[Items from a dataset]
_ _ _
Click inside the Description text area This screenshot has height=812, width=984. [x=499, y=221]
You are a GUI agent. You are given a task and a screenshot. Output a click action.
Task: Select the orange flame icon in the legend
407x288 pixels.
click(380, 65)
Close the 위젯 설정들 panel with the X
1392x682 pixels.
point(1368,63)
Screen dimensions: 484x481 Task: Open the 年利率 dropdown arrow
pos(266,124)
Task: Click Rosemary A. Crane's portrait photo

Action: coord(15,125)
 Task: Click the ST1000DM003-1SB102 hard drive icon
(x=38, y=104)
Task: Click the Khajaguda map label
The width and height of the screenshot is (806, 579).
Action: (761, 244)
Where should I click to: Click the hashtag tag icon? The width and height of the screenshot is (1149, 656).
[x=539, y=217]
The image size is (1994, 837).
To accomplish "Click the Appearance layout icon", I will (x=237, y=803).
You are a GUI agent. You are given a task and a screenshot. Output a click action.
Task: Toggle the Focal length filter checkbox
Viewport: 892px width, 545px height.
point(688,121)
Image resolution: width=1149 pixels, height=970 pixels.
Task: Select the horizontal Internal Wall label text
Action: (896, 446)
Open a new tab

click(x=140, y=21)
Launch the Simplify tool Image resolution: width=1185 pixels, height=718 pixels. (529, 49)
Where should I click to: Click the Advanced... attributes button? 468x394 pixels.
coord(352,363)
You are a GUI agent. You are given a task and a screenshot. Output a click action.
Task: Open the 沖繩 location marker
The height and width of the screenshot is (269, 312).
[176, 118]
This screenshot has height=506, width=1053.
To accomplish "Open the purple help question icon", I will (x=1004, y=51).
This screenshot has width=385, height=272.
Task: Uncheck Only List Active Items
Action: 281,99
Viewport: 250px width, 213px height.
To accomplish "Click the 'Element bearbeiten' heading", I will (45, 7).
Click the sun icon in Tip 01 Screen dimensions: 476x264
_ _ _
■ Exercise task: Edit the rows above so that "GUI agent" becomes "screen assistant" wherever it appears, and leave everything else as it is.

■ Output of the task:
Click inside the Description text area This screenshot has height=812, width=984. [x=499, y=221]
You are a screen assistant. You are given a task and a screenshot. Output a click action.
Task: Select the orange flame icon in the legend
407x288 pixels.
click(380, 65)
Close the 위젯 설정들 panel with the X
1392x682 pixels.
point(1368,63)
Screen dimensions: 484x481 Task: Open the 年利率 dropdown arrow
pos(266,124)
Task: Click Rosemary A. Crane's portrait photo

Action: coord(15,125)
 Task: Click the ST1000DM003-1SB102 hard drive icon
(x=38, y=104)
Task: Click the Khajaguda map label
The width and height of the screenshot is (806, 579).
Action: (761, 244)
Where should I click to: Click the hashtag tag icon? The width and height of the screenshot is (1149, 656).
[x=539, y=217]
The image size is (1994, 837).
To accomplish "Click the Appearance layout icon", I will (x=237, y=803).
You are a screen assistant. You are given a task and a screenshot. Output a click action.
Task: Toggle the Focal length filter checkbox
Viewport: 892px width, 545px height.
point(688,121)
Image resolution: width=1149 pixels, height=970 pixels.
Task: Select the horizontal Internal Wall label text
Action: (896, 446)
Open a new tab

click(x=140, y=21)
Launch the Simplify tool Image resolution: width=1185 pixels, height=718 pixels. (529, 49)
Where should I click to: Click the Advanced... attributes button? 468x394 pixels.
coord(352,363)
You are a screen assistant. You are given a task and a screenshot. Output a click action.
Task: Open the 沖繩 location marker
The height and width of the screenshot is (269, 312).
[176, 118]
This screenshot has height=506, width=1053.
To accomplish "Open the purple help question icon", I will (x=1004, y=51).
This screenshot has width=385, height=272.
Task: Uncheck Only List Active Items
Action: 281,99
Viewport: 250px width, 213px height.
To accomplish "Click the 'Element bearbeiten' heading", I will (45, 7).
Click the sun icon in Tip 01 Screen dimensions: 476x264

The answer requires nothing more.